Obama deve comentar também que questões como o sistema de saúde e a dependência do petróleo têm de ser tratadas em conjunto com a crise financeira. "Não estou escolhendo enfrentar esses desafios adicionais só porque sinto que devo. Faço isso porque esses setores são fundamentais para o nosso crescimento econômico, e para assegurar que não teremos mais crises como essa no futuro", Obama deve dizer. "Eu preferiria enfrentar esses desafios sem ter herdado um déficit de um trilhão de dólares ou uma crise financeira? Claro. Mas essa é uma escolha que não temos. Não gosto da ideia de gastar mais dinheiro, nem estou interessado em expandir o papel do governo", dirá o presidente dos EUA.

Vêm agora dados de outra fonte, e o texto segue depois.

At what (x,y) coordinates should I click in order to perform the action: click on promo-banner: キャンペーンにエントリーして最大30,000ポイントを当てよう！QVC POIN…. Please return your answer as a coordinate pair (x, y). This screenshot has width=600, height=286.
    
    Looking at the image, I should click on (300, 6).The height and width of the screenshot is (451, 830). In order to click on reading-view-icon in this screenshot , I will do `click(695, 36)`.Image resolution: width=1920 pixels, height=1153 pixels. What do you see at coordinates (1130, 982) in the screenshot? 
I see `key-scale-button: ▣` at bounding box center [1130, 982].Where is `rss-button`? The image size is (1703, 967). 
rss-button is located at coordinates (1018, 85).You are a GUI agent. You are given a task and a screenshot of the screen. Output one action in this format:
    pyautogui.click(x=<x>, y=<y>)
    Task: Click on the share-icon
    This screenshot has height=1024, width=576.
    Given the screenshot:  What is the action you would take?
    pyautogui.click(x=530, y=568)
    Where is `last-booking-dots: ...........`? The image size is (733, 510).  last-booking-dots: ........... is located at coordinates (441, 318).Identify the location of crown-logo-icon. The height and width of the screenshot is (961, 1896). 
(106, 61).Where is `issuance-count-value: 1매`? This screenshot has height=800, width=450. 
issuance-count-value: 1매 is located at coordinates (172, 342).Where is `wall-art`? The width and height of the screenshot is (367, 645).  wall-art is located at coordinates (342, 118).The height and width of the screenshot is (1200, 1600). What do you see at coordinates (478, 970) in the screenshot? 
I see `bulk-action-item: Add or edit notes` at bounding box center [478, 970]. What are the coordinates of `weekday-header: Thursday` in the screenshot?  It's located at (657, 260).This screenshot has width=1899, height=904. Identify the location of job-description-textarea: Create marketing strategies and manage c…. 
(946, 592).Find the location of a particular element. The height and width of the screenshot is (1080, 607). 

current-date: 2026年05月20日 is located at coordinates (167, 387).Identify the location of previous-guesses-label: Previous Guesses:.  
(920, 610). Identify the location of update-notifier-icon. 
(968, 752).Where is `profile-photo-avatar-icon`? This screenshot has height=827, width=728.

A Business Roundtable é uma associação de executivos-chefes de companhias norte-americanas cuja receita combinada chega a mais de US$ 5 trilhões. De acordo com seu website, as empresas do grupo compreendem quase um terço do valor dos mercados de ações dos EUA e pagam quase metade de todo o imposto sobre o lucro das corporações do país.

Rick Wagoner, executivo-chefe da General Motors Corp., é vice-presidente da entidade. Lutando para evitar a falência, a companhia tem sobrevivido com um empréstimo de US$ 13,4 bilhões concedido pelo governo federal em dezembro e trabalha para obter mais US$ 16,6 bilhões. As informações são da Dow Jones.